Alonso se frotó las sienes palpita de dolor.

—¡No te metas en esto!

—¿De verdad no saben quién se la llevó?

¡Cintia lo sabía perfectamente!

En esos días, Alonso no solo intentaba rastrear el paradero de Estrella, sino descubrir exactamente quién la había tomado.

Especialmente cuando se enteraron de que tanto Callum como los hombres de Marcelo estaban poniendo todo patas arriba para encontrarla.

Ella también estaba desconcertada...

¡En ese momento, solo estaban presentes las fuerzas de esos tres frentes!

¿Acaso había alguien más? Si era así, ¿quién demonios se había llevado a Estrella?

¿Podrían ser enemigos del pasado?

¡Claro!

Tenían que ser enemigos, de lo contrario, ¿quién le habría disparado a matar?

Después de todo, era imposible que hubiera sido la gente de Marcelo, los de Callum o los del propio Alonso.

Alonso también había llegado a esa conclusión, y ahora estaba al borde del colapso mental.

—Si Estrella cae en manos de nuestros enemigos, ¿qué vamos a hacer...? —Cintia volvió a romper en llanto.

—¡Cállate ya! —bramó Alonso.

Durante los últimos tres días, no había dejado de torturarse con la idea de que Estrella estuviera en manos de alguno de los rivales de los tres.

Si ese era el caso, ¡ni siquiera se atrevía a imaginar las consecuencias!

Como bien dijo Amos, si viviría o no...

No podía seguir pensando en eso.

Solo la idea de que Estrella estuviera entre la vida y la muerte lo paralizaba. Le provocaba una asfixia insoportable, obligándolo a bloquear esos pensamientos.

—Pase lo que pase, tienen que encontrarla pronto. Tienen que traerla de vuelta —sollozó Cintia.

La incertidumbre de la situación ya la tenía sin poder comer ni dormir.

Si algo más le llegaba a pasar a Estrella por su culpa, sentía que no podría seguir viviendo.

—Aparte de nuestra gente, ¿había alguien más en la escena?
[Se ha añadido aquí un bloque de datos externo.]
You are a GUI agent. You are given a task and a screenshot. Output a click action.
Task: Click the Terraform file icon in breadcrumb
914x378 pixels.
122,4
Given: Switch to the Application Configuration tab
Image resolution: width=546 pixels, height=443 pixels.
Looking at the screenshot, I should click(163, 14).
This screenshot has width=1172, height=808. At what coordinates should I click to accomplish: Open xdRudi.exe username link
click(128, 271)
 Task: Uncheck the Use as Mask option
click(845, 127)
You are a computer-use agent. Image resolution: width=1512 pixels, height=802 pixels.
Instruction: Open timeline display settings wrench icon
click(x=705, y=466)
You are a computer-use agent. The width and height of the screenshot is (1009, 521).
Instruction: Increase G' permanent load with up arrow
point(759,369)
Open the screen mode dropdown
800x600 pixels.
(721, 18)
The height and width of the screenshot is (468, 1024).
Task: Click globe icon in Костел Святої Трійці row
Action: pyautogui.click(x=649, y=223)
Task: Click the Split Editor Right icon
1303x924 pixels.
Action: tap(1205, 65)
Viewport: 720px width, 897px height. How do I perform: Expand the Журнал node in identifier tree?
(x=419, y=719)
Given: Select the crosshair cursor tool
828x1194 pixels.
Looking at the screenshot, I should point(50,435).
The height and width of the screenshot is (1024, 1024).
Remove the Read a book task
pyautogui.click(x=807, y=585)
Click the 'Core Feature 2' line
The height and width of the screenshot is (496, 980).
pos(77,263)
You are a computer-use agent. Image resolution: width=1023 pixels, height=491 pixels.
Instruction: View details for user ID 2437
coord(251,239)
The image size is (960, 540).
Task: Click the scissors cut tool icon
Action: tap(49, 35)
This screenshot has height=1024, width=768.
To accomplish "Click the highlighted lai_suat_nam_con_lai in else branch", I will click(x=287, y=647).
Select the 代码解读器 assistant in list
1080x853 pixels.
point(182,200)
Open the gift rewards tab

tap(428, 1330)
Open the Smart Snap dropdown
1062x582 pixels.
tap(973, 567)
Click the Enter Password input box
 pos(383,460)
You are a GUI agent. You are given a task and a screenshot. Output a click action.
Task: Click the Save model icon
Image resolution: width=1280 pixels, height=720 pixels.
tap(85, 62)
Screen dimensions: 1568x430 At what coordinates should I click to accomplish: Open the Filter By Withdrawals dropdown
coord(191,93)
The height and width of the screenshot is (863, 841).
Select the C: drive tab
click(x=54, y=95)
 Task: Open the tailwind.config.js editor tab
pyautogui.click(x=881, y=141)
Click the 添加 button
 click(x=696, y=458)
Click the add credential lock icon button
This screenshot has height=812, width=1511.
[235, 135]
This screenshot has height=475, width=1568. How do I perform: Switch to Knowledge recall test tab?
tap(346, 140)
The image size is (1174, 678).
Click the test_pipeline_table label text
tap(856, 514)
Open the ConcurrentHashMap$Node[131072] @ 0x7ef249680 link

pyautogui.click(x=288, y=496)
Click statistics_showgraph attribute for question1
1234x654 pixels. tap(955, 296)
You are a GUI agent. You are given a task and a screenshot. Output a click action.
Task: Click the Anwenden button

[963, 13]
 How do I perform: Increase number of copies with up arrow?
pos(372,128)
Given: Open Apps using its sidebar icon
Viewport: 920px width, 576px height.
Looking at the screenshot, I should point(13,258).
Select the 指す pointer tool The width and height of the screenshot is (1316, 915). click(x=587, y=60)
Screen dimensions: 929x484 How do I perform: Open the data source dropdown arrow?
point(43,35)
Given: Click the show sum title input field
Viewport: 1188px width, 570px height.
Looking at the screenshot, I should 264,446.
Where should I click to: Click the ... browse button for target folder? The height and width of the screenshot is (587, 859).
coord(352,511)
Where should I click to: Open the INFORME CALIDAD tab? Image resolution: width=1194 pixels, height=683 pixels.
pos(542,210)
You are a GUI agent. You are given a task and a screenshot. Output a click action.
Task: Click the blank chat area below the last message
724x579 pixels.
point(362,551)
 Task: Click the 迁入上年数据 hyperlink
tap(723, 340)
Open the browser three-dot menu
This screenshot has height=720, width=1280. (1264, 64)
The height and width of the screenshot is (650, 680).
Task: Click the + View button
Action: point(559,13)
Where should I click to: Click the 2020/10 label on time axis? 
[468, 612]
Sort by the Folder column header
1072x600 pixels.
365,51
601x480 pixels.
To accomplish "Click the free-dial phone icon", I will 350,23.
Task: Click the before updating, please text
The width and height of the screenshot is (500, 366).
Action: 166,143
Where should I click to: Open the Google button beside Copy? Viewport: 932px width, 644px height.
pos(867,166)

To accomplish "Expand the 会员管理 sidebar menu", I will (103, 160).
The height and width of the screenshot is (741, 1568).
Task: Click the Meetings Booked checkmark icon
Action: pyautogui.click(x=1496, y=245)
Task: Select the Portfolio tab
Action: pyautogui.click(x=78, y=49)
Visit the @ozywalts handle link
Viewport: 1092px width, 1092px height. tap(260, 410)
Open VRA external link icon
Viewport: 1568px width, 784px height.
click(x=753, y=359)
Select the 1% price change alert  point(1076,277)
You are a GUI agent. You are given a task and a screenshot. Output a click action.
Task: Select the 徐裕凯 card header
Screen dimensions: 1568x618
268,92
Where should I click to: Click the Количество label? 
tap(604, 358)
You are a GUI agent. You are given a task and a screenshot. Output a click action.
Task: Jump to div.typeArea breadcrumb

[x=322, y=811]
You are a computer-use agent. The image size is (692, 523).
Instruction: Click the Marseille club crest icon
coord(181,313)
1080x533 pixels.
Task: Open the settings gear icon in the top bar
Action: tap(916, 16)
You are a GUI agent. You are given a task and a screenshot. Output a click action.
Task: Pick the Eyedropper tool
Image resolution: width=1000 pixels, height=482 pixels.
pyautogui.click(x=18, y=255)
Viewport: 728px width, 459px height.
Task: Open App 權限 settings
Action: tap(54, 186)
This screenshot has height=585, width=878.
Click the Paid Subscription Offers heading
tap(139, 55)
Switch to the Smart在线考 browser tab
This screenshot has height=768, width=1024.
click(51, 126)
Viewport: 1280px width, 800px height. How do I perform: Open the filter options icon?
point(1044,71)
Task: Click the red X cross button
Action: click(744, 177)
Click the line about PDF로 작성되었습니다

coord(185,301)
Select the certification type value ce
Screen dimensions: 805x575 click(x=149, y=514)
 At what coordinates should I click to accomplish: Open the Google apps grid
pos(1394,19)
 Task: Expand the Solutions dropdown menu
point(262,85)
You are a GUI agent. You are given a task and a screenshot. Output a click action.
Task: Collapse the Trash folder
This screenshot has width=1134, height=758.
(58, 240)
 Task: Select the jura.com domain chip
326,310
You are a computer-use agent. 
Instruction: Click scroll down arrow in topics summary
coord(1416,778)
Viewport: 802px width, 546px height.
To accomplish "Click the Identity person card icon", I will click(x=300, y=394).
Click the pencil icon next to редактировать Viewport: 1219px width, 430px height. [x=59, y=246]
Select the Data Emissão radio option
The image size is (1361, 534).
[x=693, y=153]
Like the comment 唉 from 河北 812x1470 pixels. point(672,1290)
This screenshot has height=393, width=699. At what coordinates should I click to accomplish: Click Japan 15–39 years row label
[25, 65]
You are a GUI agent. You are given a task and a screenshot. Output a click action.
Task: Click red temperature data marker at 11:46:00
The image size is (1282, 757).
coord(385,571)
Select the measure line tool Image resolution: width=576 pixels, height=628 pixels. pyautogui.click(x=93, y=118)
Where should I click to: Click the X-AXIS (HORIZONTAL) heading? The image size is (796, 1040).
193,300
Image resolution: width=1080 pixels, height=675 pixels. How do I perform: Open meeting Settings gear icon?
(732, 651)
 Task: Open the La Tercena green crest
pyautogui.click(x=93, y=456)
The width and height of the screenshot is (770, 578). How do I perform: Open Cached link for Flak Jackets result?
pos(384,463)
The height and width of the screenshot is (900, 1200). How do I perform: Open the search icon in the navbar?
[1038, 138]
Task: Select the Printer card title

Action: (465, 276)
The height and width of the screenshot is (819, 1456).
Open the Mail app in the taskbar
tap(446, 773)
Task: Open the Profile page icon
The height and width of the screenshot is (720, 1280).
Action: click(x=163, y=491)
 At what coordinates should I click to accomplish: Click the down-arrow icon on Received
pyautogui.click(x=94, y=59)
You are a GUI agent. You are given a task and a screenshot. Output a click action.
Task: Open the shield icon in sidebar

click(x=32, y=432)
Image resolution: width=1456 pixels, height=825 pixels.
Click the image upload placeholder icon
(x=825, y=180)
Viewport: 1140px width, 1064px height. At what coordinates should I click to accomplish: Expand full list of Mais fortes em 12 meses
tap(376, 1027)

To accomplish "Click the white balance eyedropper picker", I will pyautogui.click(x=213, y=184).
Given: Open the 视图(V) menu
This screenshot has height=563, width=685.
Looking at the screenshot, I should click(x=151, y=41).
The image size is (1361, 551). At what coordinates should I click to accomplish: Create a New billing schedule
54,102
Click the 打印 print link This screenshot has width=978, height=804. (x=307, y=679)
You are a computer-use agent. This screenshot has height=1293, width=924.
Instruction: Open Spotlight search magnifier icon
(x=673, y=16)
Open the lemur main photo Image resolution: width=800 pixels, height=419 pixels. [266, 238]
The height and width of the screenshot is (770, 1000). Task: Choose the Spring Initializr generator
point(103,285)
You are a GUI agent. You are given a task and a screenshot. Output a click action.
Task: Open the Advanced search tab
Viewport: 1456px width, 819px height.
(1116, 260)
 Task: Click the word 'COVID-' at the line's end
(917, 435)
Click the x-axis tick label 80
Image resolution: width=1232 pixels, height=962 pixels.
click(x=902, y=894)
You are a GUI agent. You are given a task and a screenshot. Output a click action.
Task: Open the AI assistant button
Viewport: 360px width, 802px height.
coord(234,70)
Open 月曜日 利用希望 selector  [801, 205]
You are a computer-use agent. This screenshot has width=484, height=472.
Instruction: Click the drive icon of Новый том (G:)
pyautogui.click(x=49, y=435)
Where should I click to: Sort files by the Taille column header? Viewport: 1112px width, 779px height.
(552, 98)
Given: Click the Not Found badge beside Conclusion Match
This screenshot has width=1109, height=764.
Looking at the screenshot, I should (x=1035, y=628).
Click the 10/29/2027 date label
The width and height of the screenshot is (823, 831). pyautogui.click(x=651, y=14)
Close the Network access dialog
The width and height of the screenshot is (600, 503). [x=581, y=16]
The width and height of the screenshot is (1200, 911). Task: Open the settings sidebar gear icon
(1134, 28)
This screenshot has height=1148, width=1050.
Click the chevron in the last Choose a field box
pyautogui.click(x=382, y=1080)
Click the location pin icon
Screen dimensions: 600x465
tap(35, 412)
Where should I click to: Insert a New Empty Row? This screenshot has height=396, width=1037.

—Es muy probable que sí —respondió Malcolm.

—¿Probable?

Al escuchar esa palabra, Callum le clavó una mirada gélida.

—No fue nuestra gente, y tampoco los hombres de Alonso —se apresuró a aclarar Malcolm.

Y, por supuesto, los de Marcelo estaban descartados.

—Por lo que sabemos, Alonso ha movilizado a mucha de su gente. Ya ha enviado cinco grupos de búsqueda consecutivos.

Todos buscando a Estrella.

A juzgar por la desesperación de Alonso, no era una simple actuación. Definitivamente, ella no estaba con él.

Además...

Si se la hubiera llevado de vuelta a Mar de Ámbar, no tendría ningún motivo para ocultarlo.

Callum se apretó el puente de la nariz con frustración.

Su padre había regresado anoche.

Y al enterarse del desastre que había ocurrido, no dudó en cruzarle la cara de un par de bofetadas.